With the national foreclosure settlement ramping up, victims of the housing crisis may finally be getting some satisfaction. Starting this week, more than 4 million homeowners who faced foreclosure between 2009 and 2010 may be able to get their cases reviewed to determine whether their lenders engaged in robo-signing and other questionable practices.

To qualify, the homeowner’s mortgage must have been active in the foreclosure process between Jan. 1, 2009 and Dec. 31, 2010. Requests for reviews must be submitted by April 30, 2012. The loan must have been serviced by one of the lenders listed below. A neutral third party will review the complaints, according to the OCC release.

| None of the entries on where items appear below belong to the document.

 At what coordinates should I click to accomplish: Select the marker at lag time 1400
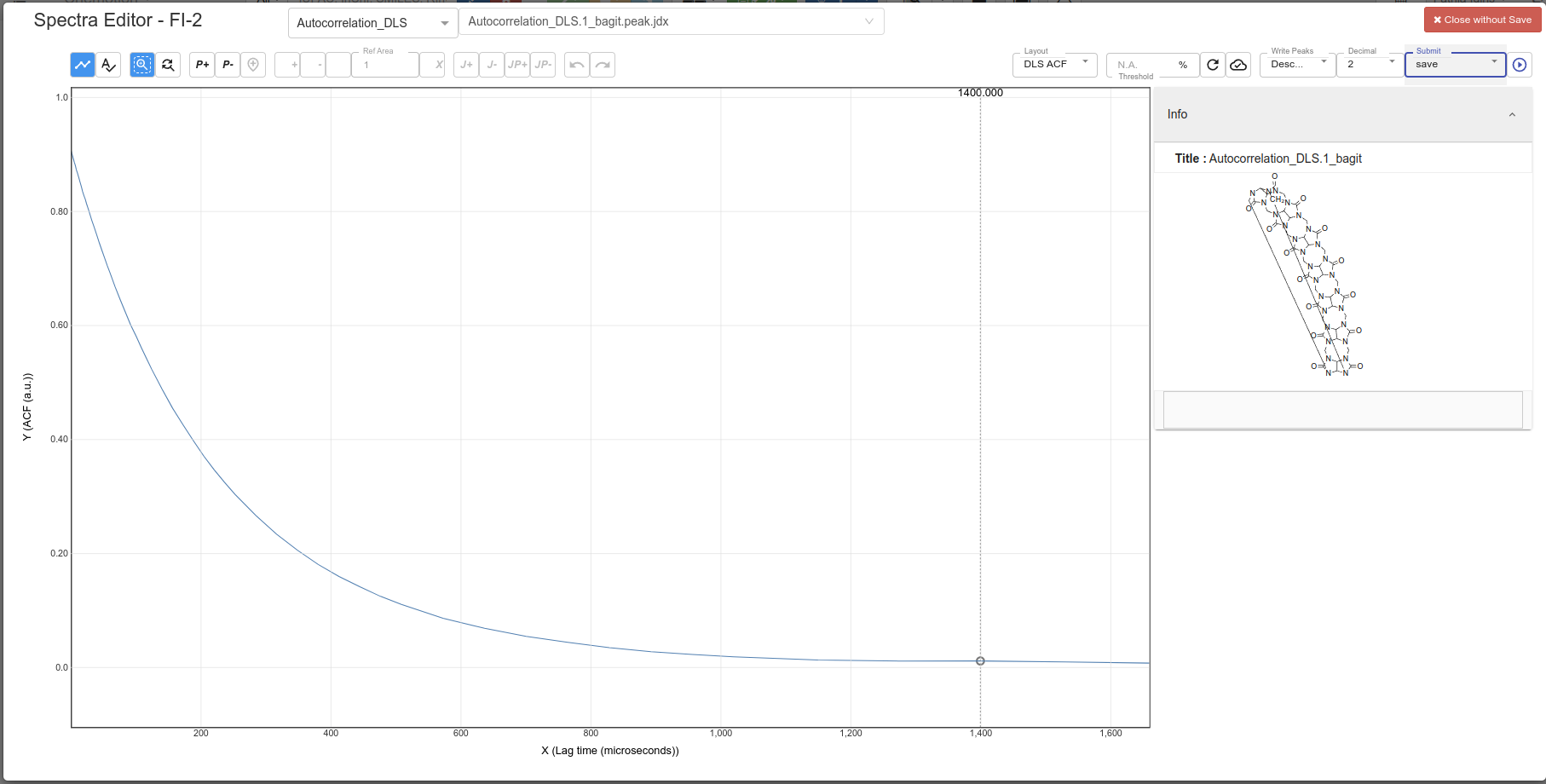coord(979,660)
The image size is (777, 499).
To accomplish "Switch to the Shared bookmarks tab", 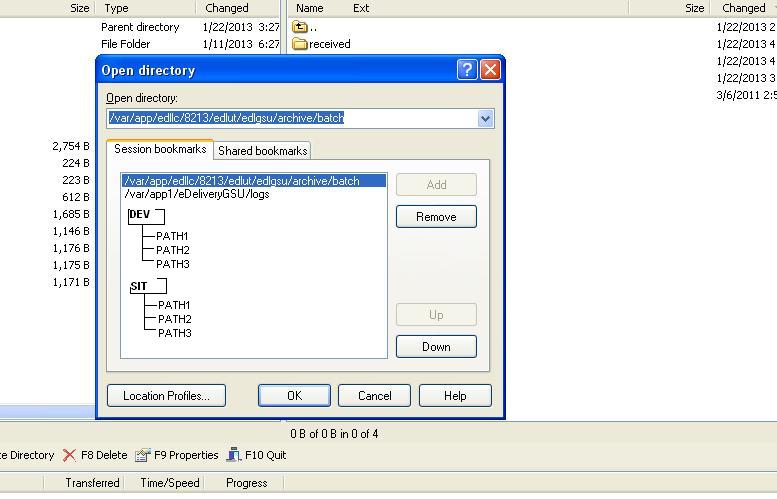I will click(x=262, y=151).
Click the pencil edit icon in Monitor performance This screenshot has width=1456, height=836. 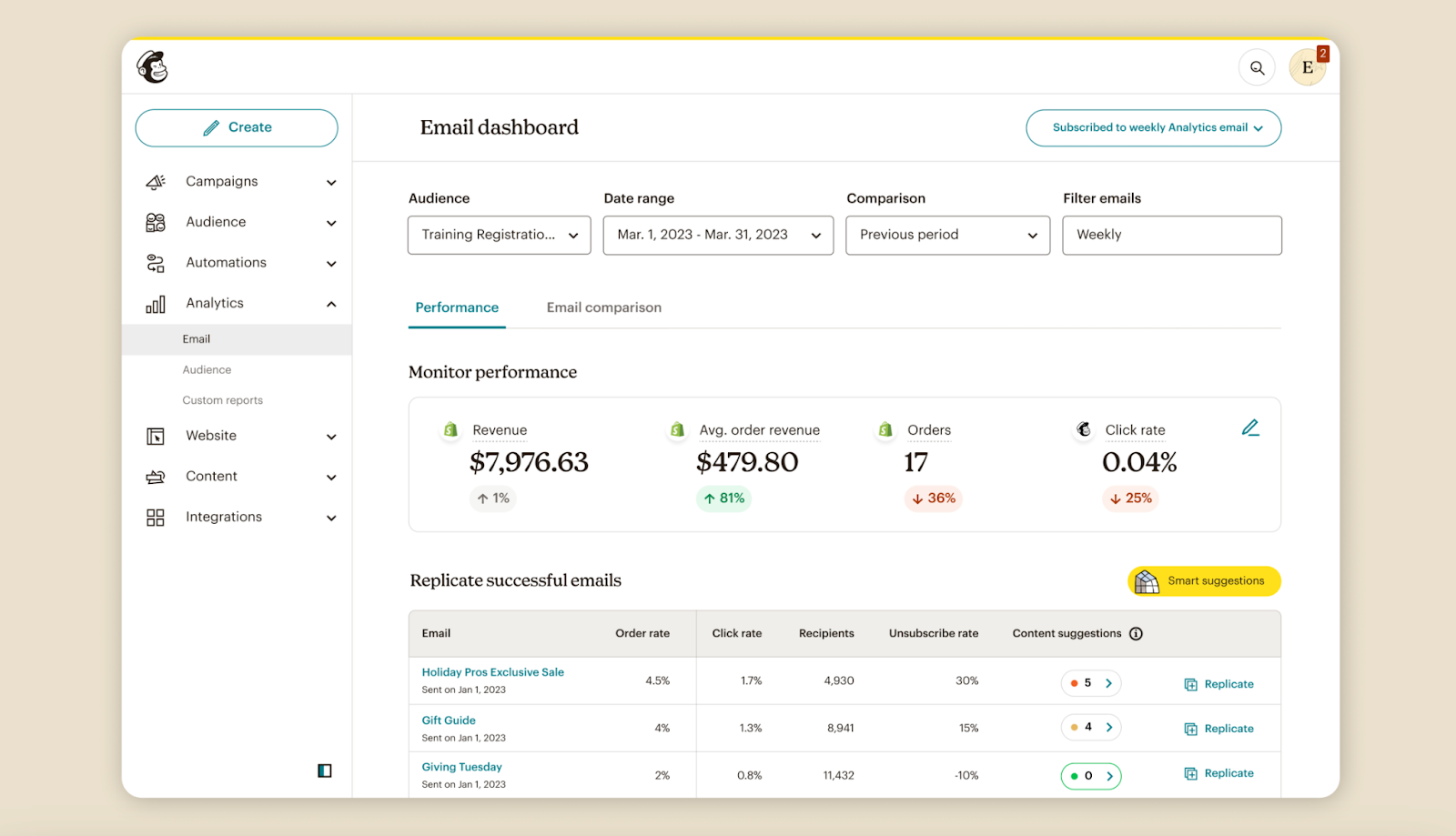(1250, 428)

•America’s Servicing Company
•Aurora Loan Services
•Bank of America
•GMAC Mortgage
•IndyMac Mortgage Services
•Metlife Bank
•National City
•Sovereign Bank
•SunTrust Mortgage
•U.S. Bank
•Washington Mutual
•Wells Fargo

In addition to being spanked for robo-signed signatures and other faulty documentation, banks may also be on the hook for other “financially harmful” practices, such as foreclosing on a home at the same time that the homeowner was in the process of a loan modification

There is no word yet as to how much individual homeowners may recoup, nor is there any indication that foreclosed homeowners who fall outside the 2009-2010 window will receive a similar deal. And while this may be a step in the right direction for homeowners wronged by their lenders during the housing bubble, it falls far short of getting to the root of the problem. Robo-signing may have been a widespread phenomenon as far back as the mid-1990s, according to The Associated Press.